Lee Minho, oyununu kazanmıştı.
Fakat birden tuvaletin işlemeli kapısının açılmasıyla birlikte, Minho'nun tüm planları suya düşmüştü.
Korkuyla kafasını çevirdi Lee Minho, gördüğü tanıdık bedenle yutkunmuştu. Çünkü karşısında gördüğü kişi her zamankinden oldukça farklıydı. Gözleri farklı bakıyordu, sanki o değilmiş gibiydi.
Minho'nun Yujin'in boynunu saran eli gevşemişti, adrenalini vücudunun her köşesinde hissediyordu. O sırada Yujin ciğerlerine dolan temiz hava ile güçlü bir şekilde öksürmeye başlamış, gelen davetsiz misafir ise "Sen..." diye mırıldandı Lee Minho'ya bakarak.
"Sen, onu öldürmeye çalışıyordun."
Konuştukça irisleri daha da koyulaşan uzun saçlı çocuk, eline kırık şapmanya şişesini almış ve karşısında ürkek bir şekilde ona bakan Lee Minho'ya doğru ilerliyordu. Minho ise dilini yutmuş gibiydi, tek bir kelime bile edemiyordu.
"Sen, benim en değer verdiğim kişiyi öldürmeye mi çalışıyordun?!"
Uzun saçlı çocuk adeta kükrerken, Yujin daha yeni yeni ayılabildiğinden zar zor ayağa kalkmıştı. Karşısında elinde kırık şampanya şişesiyle Lee Minho'nun üzerine yürüyen oğlanı gördüğünde ise, tekrardan olduğu yerde donmuştu.

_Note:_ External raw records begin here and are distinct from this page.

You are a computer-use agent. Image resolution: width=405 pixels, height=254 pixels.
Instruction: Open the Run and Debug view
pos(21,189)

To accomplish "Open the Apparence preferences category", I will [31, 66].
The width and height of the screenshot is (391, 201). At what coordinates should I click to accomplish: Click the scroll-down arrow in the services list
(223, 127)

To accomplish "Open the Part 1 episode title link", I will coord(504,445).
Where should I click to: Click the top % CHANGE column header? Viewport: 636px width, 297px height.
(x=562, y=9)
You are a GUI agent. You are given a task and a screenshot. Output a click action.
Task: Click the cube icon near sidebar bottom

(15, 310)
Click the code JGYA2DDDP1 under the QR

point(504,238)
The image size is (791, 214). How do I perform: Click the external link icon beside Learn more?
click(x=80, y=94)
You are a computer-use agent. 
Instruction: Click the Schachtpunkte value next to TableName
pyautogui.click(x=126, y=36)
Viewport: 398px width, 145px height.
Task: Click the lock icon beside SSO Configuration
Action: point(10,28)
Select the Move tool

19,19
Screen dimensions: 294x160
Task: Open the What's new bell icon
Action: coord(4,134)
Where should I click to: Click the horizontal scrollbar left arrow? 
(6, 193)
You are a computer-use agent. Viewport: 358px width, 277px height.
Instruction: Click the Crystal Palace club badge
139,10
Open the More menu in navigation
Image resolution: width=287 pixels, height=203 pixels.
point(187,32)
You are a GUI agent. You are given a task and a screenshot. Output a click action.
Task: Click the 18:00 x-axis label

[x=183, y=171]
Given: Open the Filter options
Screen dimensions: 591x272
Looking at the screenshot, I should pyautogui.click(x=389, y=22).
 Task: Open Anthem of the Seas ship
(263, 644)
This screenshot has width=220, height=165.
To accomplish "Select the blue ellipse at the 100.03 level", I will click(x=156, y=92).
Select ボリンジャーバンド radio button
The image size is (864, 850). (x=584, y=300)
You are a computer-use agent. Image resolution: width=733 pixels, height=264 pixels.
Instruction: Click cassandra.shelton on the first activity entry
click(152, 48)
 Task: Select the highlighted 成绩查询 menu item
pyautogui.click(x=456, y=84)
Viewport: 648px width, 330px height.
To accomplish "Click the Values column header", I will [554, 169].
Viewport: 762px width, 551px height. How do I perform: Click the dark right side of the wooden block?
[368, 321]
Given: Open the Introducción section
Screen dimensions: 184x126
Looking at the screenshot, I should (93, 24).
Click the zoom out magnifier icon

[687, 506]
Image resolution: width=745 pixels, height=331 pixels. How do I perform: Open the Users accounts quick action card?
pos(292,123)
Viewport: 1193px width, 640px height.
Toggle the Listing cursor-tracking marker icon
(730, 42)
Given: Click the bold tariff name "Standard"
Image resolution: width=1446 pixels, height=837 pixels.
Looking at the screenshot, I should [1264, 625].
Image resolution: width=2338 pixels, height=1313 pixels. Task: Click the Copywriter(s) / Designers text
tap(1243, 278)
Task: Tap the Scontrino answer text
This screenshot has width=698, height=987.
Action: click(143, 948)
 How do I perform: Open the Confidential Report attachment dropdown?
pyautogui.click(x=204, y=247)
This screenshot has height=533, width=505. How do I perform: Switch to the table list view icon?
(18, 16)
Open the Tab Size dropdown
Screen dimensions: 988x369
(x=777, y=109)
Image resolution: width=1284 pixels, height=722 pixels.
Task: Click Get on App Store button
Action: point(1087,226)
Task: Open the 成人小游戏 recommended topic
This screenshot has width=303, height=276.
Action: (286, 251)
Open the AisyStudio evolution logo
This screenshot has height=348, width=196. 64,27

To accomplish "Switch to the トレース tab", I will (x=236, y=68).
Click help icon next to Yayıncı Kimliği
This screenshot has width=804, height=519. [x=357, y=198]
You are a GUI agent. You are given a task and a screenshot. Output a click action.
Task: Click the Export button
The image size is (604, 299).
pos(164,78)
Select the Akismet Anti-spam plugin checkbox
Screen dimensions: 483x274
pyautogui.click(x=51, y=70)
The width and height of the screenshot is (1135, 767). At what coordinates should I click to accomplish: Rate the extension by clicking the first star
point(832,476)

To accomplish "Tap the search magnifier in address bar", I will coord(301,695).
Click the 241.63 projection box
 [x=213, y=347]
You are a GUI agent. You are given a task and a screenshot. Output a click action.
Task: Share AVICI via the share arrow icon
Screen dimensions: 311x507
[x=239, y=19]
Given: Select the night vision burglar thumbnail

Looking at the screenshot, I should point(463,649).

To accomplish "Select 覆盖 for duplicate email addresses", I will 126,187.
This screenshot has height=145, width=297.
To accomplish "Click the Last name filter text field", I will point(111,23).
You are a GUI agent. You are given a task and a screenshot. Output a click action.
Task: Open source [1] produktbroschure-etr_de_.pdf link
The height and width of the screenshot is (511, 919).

Hwang Hyunjin, kriz geçiriyordu.
1,
Kızıl saçlı kız korkuyla öfkeden köpüren çocuğu durdurmaya çalışacağı sırada, Hwang Hyunjin şampanya şişesini Lee Minho'nun göğsüne doğru konumlandırmıştı.
2,
Yujin, Hwang Hyunjin'i engellemek için "Hyunjin, yapma..." diye fısıldamasına rağmen oğlan onu dinlememiş ve kırık şişenin bıçak gibi sivri kısmını Lee Minho'nun göğsüne sertçe bastırmıştı.
3.
Hayatımızdaki bazı önemli kararları vermek, hayatımızı değiştirecek düşünceleri harekete geçirmek üç saniye sürer bazen. Belki daha uzun, belki daha kısa fakat üç saniye içinde hayatımız kökünden değişebiliyordu.
Mesela; Lee Minho üç saniye önce bir suçlu iken, üç saniye sonra ise bir cinayetin kurbanı olmuştu.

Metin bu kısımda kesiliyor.